Cour de cassation, chambre criminelle, 4 septembre 2007, N° 07-80072

Ce qu'il faut en retenir

- Aux termes de l’article 623-2 du code pénal « les bruits ou tapages injurieux ou nocturnes troublant la tranquillité d’autrui sont punis de l’amende prévue pour les contraventions de la 3e classe [soit 450 euros].

- Les personnes coupables des contraventions prévues au présent article encourent également la peine complémentaire de confiscation de la chose qui a servi ou était destinée à commettre l’infraction.

- Le fait de faciliter sciemment, par aide ou assistance, la préparation ou la consommation des contraventions prévues au présent article est puni des mêmes peines"

- Les élus peuvent être déclarés pénalement responsables des nuisances sonores occasionnées par les manifestations organisées par la commune (mais aussi pour des soirées privées organisées dans des bâtiments communaux). L’amende reste à la charge de l’élu condamné (ni la collectivité, ni son assureur ne peuvent se substituer à lui). De façon plus surprenante la Cour d’appel (sans que ce point ait été expressément soumis à la Cour de cassation qui aurait pu néanmoins le soulever d’office dès lors que les règles de compétence sont d’ordre public), a confirmé la condamnation de l’élu au paiement des dommages-intérêts (deux cent euros à chacune des deux parties civiles). Or, en toute orthodoxie juridique, l’affaire aurait dû être renvoyée sur ce point devant les juridictions administratives, l’élu n’ayant pas commis de faute personnelle détachable de l’exercice de ses fonctions. Sur ce point l’élu est en droit de réclamer à la collectivité, au titre de la protection fonctionnelle, le montant des dommages-intérêts mis indûment à sa charge.

- Bien que les délégations accordées aux conseillers sont exercées sous la surveillance et sous la responsabilité du maire (article L. 2122-18 du code général des collectivités territoriales), les adjoints peuvent engager leur responsabilité pénale dans leur domaine de délégation.

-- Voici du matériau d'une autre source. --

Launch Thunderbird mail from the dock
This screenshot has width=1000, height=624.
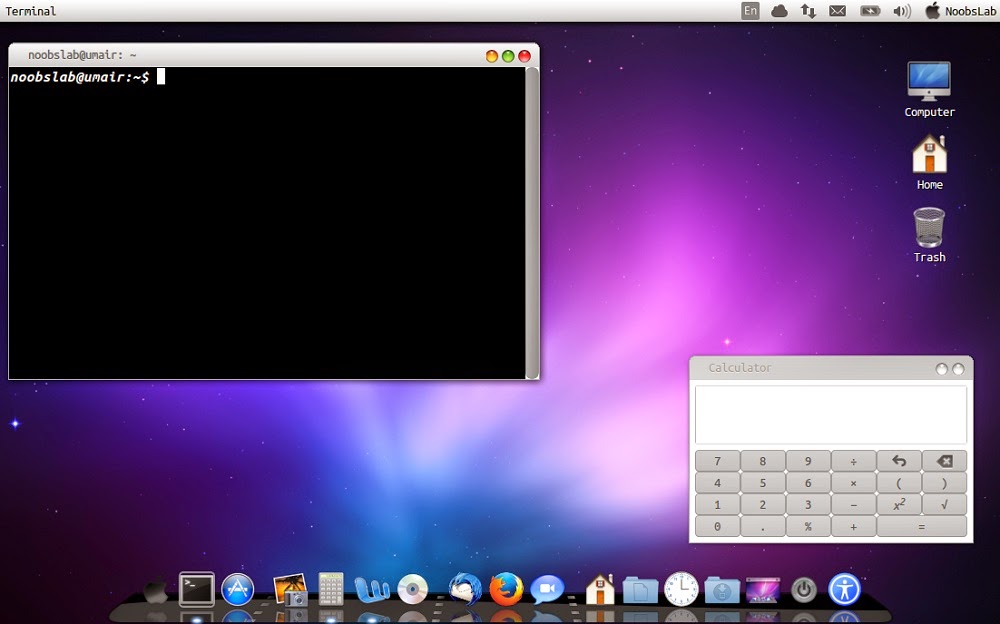click(465, 589)
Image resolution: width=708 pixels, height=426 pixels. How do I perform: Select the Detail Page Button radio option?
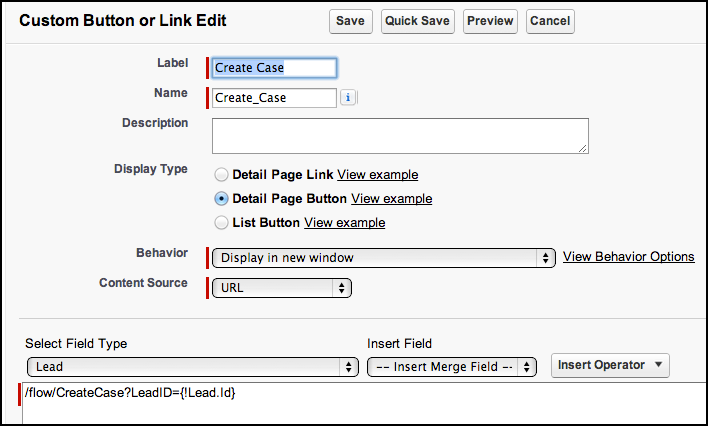(221, 199)
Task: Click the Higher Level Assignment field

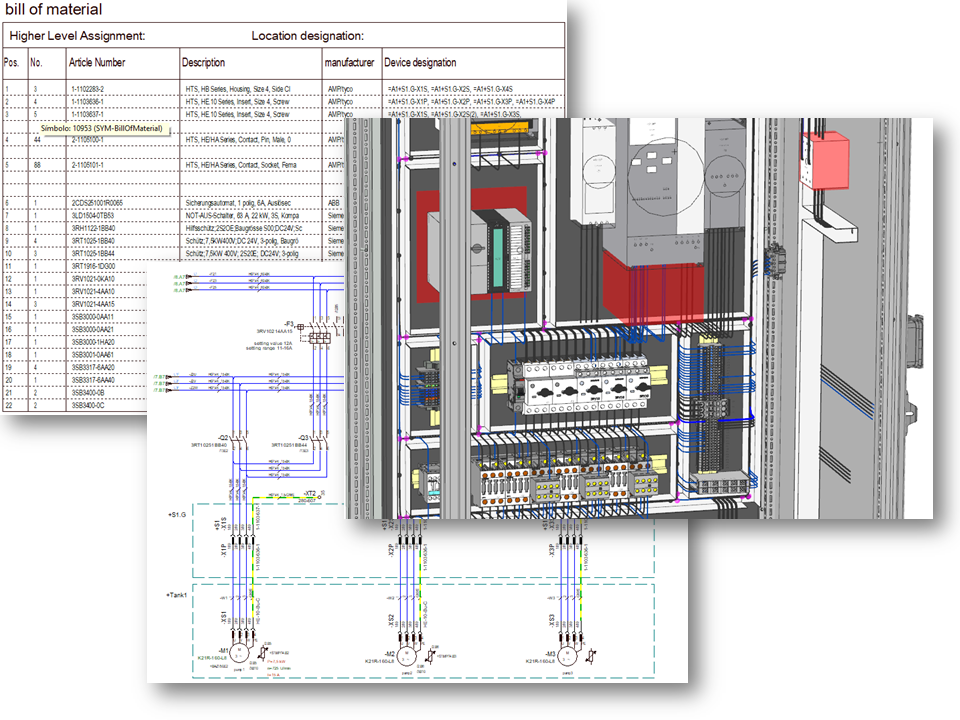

Encore faut-il que la délégation ne soit pas purement formelle mais qu’en pratique l’élu exerce bien la compétence qui lui a été consentie. Tel est bien le cas en l’espèce dans la mesure où c’est l’adjoint qui organisait matériellement la fête et qui contrôlait le niveau d’émission acoustique.

- La Cour de cassation tranche de manière toute pragmatique le débat relatif à la comptabilité du régime des délégations telles qu’elles sont réglementées en droit administratif avec les critères posés par le juge pénal (voir la fiche pratique sur les délégations) : ce qui compte aux yeux du juge c’est que l’élu dispose en pratique de l’autorité, de la compétence et des moyens nécessaires à l’exercice de ses missions. Peu importe que dans les textes il exerce sa compétence sous la surveillance et sous la responsabilité du maire. A contrario si le maire décide d’interférer dans le domaine de compétence de l’adjoint, comme il est en droit de le faire, c’est le premier magistrat qui en assumera les conséquences.